Consignes:
**1.** Recopiez le passage de la discussion sur les mails illisibles sur iPad et iPhone, depuis « Oui bien sur. » jusqu'à « plusieurs comptes ? » inclus.
**2.** Dans la discussion sur les mails illisibles sur iPad et iPhone, pourquoi la personne qui ouvre le fil ne peut-elle pas accéder à son compte Gmail ? Répondez en une à trois phrases.

Extrait de page:
-------------------------

# Impossible de lire mails dans mail iPad ou iPhone



## brockotrau (19 Septembre 2014)

Bonjour à tous,
Depuis pas mal de temps, je ne sais plus lire mes mails via mail dans mon iPad ou mon iPhone.
Les mails arrivent, mais ils est toujours écrit que les messages sont vides. J'ai un compte Gmail et il apparaît souvent en gris donc impossible à y aller.
" Au secours Obiwan Kenoki, vous êtes mon seul espoir"
Merci pour votre aide


----------



## adixya (19 Septembre 2014)

Il te reste de l'espace de libre ?


----------



## brockotrau (19 Septembre 2014)

Oui bien sur. Le soucis, c'est qu'ils sont parfois lisible, mais c'est très aléatoire.


----------



## adixya (19 Septembre 2014)

C'est sur un seul ou sur plusieurs comptes ?


----------



## brockotrau (19 Septembre 2014)

-------------------------

Données fournies:

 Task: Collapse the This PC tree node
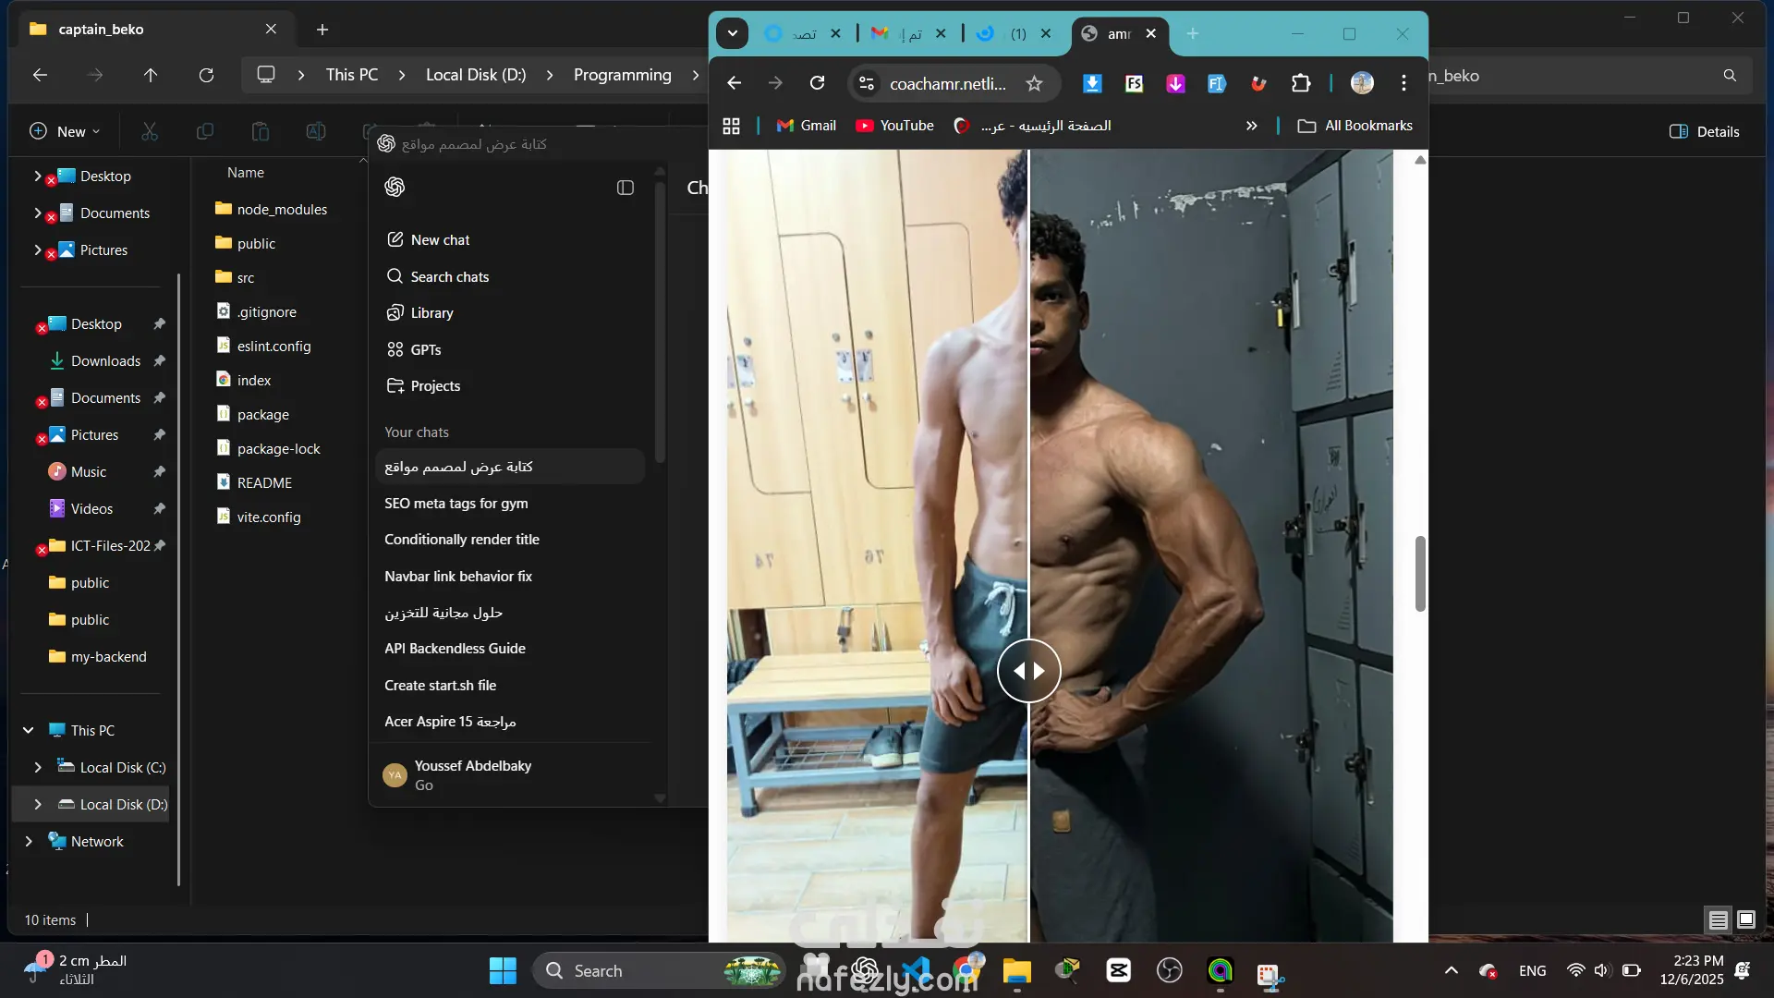click(29, 730)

-------------------------

Réponses:
**1.**
Oui bien sur. Le soucis, c'est qu'ils sont parfois lisible, mais c'est très aléatoire.


----------



## adixya (19 Septembre 2014)

C'est sur un seul ou sur plusieurs comptes ?

**2.** Son compte Gmail apparaît souvent en gris. Il est donc impossible d'y aller.